Find the lines of data that contain the string "chart", then list them.

Dataset entries
※

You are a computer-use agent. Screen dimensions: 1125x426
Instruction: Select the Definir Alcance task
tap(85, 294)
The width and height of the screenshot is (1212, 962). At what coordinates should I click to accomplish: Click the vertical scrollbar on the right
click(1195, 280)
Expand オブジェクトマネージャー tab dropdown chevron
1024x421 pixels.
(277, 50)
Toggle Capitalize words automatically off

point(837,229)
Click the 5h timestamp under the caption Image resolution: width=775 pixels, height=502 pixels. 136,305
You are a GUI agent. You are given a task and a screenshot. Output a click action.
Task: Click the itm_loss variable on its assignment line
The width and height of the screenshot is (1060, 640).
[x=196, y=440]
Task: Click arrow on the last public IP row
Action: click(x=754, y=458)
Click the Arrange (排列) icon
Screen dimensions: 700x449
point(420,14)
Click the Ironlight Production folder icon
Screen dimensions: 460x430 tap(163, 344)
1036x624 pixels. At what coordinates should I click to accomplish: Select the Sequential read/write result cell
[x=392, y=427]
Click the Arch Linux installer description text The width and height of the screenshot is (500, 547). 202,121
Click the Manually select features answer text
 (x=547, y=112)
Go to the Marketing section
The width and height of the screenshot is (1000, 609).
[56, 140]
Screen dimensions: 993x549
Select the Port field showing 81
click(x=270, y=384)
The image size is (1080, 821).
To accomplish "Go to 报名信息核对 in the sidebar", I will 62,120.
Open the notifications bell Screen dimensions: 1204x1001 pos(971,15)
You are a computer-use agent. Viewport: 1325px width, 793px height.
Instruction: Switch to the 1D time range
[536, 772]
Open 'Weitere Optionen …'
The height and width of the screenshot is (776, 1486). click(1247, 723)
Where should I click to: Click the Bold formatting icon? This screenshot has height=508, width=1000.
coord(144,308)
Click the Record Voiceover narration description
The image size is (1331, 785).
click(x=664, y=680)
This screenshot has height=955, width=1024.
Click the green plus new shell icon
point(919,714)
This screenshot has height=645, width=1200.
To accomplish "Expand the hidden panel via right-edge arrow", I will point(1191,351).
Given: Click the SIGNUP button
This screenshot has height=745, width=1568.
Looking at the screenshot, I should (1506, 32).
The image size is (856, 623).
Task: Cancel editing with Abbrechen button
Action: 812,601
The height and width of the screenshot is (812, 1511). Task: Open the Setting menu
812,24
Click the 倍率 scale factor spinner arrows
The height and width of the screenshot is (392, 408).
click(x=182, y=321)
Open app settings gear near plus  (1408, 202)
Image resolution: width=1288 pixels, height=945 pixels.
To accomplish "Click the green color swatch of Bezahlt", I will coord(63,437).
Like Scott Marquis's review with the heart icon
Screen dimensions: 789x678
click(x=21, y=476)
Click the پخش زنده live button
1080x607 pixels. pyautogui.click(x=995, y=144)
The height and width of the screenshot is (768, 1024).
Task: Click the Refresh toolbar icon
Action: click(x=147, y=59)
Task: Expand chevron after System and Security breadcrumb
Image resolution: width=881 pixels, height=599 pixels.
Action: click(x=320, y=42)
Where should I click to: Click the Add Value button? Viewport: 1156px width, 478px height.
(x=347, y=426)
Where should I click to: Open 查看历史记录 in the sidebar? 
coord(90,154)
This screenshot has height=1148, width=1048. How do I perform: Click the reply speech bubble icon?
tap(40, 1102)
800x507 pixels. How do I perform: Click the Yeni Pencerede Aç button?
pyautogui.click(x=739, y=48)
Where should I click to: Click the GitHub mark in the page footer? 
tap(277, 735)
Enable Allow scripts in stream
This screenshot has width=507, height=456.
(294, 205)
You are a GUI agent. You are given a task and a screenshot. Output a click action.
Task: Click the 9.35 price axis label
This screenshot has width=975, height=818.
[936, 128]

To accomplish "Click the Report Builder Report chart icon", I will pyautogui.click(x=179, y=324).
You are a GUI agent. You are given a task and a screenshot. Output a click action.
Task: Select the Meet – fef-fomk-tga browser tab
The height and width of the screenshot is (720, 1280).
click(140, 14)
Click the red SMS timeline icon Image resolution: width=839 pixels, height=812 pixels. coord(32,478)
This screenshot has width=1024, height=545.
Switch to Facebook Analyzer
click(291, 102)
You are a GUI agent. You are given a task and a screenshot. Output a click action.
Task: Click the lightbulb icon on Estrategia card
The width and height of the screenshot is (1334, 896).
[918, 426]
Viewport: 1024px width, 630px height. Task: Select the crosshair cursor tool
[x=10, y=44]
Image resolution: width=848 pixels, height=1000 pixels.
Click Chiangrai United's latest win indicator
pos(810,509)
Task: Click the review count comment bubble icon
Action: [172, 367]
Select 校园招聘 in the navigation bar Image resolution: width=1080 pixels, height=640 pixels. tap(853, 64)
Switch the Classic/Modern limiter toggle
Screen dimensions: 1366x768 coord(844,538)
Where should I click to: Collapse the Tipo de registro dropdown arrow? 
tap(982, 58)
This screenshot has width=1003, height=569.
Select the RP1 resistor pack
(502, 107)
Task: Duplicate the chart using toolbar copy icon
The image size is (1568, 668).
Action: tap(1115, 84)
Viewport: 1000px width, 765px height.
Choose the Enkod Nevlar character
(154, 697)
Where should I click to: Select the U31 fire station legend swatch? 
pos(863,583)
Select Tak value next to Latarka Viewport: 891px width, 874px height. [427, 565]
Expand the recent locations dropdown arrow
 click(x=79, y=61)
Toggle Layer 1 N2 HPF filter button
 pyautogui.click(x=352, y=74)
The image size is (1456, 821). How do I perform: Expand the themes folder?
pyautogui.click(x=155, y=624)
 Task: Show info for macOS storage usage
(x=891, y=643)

※

(REPLY TO THE TASK)
To accomplish "Click the Report Builder Report chart icon", I will pyautogui.click(x=179, y=324).
Task: Duplicate the chart using toolbar copy icon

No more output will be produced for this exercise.